The company I am currently working for wants me to give them a W-9. What is it and why do I need to do this?

A form W-9 is a "Request for Taxpayer Identification Number."  When a business pays $600 or more in a calendar year to another business or individual who is not an employee, the business is required to file an information tax return with the IRS. To do so, the business must obtain the correct taxpayer identification number to include on the report.

Examples of businesses that require a W-9 include those that issue 1099s (such as to independent contractors) and those that must report real estate transactions, contributions to an IRA, cancellation of debt, payments to a childcare provider and other monetary transactions. See IRS form W-9.


Harassment is a touchy subject. What do I need to know to protect my employees and myself?

On the job harassment takes many forms, none of which should be tolerated. One employee may harass another; a supervisor may harass an employee, group of employees or another supervisor; or a customer may harass one or more of your employees. Harassment may be related to religion, ethnicity, sex, age, disability or another issue.

════════════════

# WORK TASK 1
Answer these from the question-and-answer text:
(a) What is the formal name of form W-9?
(b) How much must a business pay a non-employee in a calendar year before it must file an information tax return with the IRS?
(c) What issues can harassment be related to?
# WORK TASK 2
In one to three sentences, explain why a business must get the correct taxpayer identification number from someone it pays, according to the question-and-answer text.
# WORK TASK 3
Continue the question-and-answer text on W-9 forms and harassment from its last sentence.

[Data extracted from a collection]
════════════════

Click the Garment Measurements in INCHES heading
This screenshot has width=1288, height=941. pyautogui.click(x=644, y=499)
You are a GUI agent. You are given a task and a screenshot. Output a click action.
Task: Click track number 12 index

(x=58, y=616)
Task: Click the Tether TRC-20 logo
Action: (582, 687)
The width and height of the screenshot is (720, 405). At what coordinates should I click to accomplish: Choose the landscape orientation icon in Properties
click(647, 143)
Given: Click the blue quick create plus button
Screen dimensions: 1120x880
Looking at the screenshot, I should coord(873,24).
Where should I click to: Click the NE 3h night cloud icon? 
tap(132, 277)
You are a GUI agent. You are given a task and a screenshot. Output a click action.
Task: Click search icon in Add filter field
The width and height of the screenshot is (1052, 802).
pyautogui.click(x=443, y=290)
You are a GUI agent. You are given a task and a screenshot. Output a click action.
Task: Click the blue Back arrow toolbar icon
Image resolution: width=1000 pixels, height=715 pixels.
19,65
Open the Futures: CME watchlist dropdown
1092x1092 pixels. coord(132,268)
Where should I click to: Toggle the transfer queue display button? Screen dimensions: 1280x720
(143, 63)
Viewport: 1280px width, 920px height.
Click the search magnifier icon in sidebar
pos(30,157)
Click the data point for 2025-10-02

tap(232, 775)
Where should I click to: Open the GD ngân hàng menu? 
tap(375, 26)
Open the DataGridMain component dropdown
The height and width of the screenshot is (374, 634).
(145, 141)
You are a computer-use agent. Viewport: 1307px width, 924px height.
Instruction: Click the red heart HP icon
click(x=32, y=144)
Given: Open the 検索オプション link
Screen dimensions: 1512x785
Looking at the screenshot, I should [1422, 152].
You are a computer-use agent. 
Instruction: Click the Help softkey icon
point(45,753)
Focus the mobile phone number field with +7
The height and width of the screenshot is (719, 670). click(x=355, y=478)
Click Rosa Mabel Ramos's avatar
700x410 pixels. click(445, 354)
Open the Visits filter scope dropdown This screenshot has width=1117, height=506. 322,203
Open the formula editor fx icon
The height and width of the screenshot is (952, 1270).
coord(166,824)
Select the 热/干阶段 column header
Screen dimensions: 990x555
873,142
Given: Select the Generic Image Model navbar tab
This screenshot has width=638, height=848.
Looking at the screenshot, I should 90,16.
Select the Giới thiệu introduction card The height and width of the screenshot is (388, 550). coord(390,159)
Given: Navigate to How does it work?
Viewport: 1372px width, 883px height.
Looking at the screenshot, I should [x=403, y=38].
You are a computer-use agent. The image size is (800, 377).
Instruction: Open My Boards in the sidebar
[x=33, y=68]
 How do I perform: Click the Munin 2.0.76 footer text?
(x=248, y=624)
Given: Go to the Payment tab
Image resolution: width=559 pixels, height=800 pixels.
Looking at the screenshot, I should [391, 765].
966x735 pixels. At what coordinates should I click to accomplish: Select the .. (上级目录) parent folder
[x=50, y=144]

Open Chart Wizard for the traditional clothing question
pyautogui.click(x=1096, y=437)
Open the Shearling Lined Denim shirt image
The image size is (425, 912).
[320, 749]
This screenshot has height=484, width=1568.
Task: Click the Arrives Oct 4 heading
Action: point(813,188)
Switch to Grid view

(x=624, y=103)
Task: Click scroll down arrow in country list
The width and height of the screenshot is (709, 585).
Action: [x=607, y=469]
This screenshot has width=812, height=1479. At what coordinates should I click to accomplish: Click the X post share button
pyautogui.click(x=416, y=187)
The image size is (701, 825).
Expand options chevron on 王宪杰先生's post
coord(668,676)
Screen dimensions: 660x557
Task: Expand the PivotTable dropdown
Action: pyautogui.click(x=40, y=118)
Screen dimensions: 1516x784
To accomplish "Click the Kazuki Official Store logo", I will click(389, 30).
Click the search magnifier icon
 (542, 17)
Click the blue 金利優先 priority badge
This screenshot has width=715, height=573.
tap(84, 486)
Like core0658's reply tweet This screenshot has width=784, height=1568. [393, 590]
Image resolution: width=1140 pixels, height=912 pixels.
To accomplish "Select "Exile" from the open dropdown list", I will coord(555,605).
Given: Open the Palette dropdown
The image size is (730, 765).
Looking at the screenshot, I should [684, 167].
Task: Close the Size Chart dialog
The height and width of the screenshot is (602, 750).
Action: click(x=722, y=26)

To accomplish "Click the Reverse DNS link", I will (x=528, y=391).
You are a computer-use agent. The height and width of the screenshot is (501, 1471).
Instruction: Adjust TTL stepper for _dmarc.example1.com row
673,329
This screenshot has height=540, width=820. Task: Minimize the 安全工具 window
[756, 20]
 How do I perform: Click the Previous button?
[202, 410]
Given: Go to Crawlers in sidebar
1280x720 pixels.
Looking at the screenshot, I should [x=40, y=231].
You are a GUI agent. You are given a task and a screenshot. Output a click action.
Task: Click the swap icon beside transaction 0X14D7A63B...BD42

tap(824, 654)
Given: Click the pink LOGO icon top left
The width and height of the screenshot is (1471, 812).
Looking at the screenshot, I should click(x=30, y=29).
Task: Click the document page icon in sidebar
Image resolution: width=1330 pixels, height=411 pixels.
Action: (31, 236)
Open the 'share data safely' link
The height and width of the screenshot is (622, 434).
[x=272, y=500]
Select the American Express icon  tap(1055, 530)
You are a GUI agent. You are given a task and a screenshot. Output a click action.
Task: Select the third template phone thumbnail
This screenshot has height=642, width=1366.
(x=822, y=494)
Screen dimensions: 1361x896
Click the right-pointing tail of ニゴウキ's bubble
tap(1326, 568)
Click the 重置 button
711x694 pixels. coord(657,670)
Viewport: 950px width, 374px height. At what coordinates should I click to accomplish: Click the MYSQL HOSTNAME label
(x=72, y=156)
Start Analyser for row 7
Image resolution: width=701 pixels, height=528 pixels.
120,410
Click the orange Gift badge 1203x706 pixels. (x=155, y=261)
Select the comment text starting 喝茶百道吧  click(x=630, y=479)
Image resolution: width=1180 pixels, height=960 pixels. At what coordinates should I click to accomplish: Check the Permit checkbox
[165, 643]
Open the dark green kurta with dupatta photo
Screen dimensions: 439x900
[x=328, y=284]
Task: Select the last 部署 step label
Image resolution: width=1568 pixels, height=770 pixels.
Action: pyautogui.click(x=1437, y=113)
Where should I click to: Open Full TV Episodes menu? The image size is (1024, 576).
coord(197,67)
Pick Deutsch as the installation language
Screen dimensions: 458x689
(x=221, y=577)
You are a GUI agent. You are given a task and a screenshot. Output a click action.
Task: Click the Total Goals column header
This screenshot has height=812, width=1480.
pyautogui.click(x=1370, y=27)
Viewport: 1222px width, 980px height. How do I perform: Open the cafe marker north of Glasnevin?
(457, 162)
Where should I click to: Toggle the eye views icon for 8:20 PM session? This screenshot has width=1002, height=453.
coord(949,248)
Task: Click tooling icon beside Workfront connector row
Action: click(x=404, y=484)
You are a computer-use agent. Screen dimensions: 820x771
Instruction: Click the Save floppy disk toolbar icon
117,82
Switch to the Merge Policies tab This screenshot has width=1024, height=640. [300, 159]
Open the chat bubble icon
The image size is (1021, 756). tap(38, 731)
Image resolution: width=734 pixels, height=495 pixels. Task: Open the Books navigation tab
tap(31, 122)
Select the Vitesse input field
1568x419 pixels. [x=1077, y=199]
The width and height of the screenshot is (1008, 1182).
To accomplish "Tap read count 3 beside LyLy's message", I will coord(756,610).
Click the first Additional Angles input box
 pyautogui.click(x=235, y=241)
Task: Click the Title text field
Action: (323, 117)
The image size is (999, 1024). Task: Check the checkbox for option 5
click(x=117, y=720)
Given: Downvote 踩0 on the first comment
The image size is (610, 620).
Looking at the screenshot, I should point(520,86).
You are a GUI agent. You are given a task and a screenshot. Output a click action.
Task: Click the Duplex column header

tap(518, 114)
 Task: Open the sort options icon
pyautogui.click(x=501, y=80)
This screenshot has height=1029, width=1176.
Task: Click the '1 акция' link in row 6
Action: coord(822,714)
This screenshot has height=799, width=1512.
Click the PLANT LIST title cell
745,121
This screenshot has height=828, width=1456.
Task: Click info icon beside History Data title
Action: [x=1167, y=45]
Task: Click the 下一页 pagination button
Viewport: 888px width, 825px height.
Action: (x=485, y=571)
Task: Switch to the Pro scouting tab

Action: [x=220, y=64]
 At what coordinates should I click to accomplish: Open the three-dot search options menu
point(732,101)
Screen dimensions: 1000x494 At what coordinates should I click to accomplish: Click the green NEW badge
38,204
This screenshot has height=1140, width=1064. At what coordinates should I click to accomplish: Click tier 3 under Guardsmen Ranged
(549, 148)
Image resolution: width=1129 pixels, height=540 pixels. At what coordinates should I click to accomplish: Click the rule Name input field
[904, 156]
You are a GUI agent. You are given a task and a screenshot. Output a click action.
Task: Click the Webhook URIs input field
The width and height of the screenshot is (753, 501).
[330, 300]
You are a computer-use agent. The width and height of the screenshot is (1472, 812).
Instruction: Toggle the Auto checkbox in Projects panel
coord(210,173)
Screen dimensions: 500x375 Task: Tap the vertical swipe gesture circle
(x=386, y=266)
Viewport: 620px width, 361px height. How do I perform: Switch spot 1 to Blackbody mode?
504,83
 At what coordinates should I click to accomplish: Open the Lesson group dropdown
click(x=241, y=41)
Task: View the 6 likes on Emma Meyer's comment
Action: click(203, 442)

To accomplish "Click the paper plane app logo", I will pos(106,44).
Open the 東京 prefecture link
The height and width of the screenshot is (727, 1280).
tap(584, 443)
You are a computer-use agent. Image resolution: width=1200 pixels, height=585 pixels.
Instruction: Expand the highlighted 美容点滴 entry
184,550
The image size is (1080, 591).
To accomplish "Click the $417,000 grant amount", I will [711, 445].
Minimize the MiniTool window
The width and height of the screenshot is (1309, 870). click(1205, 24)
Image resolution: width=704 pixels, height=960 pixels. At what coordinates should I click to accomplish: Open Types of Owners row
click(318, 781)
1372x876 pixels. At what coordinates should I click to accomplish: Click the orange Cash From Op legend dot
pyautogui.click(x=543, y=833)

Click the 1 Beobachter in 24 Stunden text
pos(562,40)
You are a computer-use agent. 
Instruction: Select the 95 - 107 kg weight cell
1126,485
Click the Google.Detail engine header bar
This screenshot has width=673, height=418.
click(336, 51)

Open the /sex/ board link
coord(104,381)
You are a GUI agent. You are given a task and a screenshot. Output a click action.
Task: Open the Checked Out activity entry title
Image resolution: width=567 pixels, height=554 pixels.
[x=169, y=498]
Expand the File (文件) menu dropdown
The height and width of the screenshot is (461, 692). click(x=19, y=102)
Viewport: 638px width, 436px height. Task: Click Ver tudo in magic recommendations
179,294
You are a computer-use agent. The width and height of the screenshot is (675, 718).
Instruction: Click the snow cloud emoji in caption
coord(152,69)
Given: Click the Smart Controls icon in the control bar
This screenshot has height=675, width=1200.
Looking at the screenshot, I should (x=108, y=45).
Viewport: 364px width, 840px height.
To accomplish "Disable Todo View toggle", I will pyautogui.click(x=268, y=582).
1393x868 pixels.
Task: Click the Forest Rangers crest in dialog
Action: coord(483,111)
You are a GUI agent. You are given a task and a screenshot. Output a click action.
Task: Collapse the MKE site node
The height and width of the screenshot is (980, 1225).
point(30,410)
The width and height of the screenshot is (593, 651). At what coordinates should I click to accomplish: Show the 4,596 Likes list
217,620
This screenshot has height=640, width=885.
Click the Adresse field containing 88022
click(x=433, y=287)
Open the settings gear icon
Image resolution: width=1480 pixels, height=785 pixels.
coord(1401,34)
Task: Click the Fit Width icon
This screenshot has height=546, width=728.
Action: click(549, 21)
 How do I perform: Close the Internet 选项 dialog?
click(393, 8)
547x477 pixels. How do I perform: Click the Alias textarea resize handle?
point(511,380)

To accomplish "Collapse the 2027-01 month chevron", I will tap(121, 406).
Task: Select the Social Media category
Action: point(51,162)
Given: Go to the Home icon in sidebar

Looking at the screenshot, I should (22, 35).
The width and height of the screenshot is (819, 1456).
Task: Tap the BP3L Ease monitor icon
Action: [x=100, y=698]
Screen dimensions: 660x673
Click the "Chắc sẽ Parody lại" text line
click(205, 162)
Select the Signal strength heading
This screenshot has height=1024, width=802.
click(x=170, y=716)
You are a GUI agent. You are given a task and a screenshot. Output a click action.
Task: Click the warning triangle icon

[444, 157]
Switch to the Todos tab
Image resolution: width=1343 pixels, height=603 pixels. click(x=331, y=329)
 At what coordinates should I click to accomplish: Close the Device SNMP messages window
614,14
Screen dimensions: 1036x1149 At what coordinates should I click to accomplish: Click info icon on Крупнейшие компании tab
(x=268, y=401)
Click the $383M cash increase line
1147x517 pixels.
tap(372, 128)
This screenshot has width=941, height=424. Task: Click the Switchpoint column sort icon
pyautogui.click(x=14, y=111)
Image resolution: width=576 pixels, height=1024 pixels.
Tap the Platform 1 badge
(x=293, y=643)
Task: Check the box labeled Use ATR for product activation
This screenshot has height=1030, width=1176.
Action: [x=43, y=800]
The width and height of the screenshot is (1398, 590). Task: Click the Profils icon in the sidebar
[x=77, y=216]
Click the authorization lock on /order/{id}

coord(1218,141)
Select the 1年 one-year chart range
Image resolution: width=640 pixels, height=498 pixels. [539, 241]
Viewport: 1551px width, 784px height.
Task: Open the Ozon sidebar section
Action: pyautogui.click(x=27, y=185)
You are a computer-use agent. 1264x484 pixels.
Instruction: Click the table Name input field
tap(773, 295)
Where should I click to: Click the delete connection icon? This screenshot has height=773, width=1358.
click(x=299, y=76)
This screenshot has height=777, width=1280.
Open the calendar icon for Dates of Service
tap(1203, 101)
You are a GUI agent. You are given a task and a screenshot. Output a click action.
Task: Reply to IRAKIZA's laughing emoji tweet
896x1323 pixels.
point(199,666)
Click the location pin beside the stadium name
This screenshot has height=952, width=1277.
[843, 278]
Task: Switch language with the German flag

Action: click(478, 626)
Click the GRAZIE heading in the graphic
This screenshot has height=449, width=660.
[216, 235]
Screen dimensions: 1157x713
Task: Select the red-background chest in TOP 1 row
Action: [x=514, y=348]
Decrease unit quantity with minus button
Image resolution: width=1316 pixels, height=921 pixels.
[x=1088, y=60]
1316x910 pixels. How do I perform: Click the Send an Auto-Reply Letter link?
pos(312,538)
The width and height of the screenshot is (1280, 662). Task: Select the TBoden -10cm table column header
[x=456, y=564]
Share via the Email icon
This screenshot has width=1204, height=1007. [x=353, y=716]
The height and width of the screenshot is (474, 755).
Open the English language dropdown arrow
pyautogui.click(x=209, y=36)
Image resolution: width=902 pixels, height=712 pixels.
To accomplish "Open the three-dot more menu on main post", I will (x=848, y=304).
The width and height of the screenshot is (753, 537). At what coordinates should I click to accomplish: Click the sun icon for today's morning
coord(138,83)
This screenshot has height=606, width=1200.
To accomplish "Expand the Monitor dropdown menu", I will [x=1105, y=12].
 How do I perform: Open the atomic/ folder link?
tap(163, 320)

════════════════

# ANSWER SPACE 1
(a) "Request for Taxpayer Identification Number."
(b) $600 or more.
(c) Religion, ethnicity, sex, age, disability or another issue.

# ANSWER SPACE 2
When a business pays $600 or more in a calendar year to a business or individual who is not an employee, it must file an information tax return with the IRS. That report has to include the correct taxpayer identification number, so the business must obtain it.

# ANSWER SPACE 3
Every business with employees should have a written harassment policy that is clearly communicated to employees, both as a deterrent to harassment and to inform employees of their rights if they are harassed. It is particularly important to have a written sexual harassment policy because sexual harassment on the job violates federal civil rights laws. Having a written policy your employees know about may offer some protection if you are sued.

To find training videos and additional information about preventing or investigating sexual harassment, see

For more information about employer responsibilities in preventing harassment, see Employee Handbooks on the Links page of this website.


I plan to start my business in my home. Are there special regulations I need to know about?

Home-based businesses must conform with special regulations in addition to the regulations associated with the product or service they offer. To learn about the various requirements, go through the Business Wizard. In Section 2 select the categories that apply to your business and also select Home Business. The resulting Checklist will include a combined list of agencies to contact. Also call your local city clerk's office to find out if you need a city business license or a special license for your business activity. Click here for a list of city clerk's offices.

Your business will need to comply with your city, county, and/or homeowner's or neighborhood association regulations. If you rent your home or apartment or live in a condo, check your lease agreement or covenants to be certain a home-based business is allowed.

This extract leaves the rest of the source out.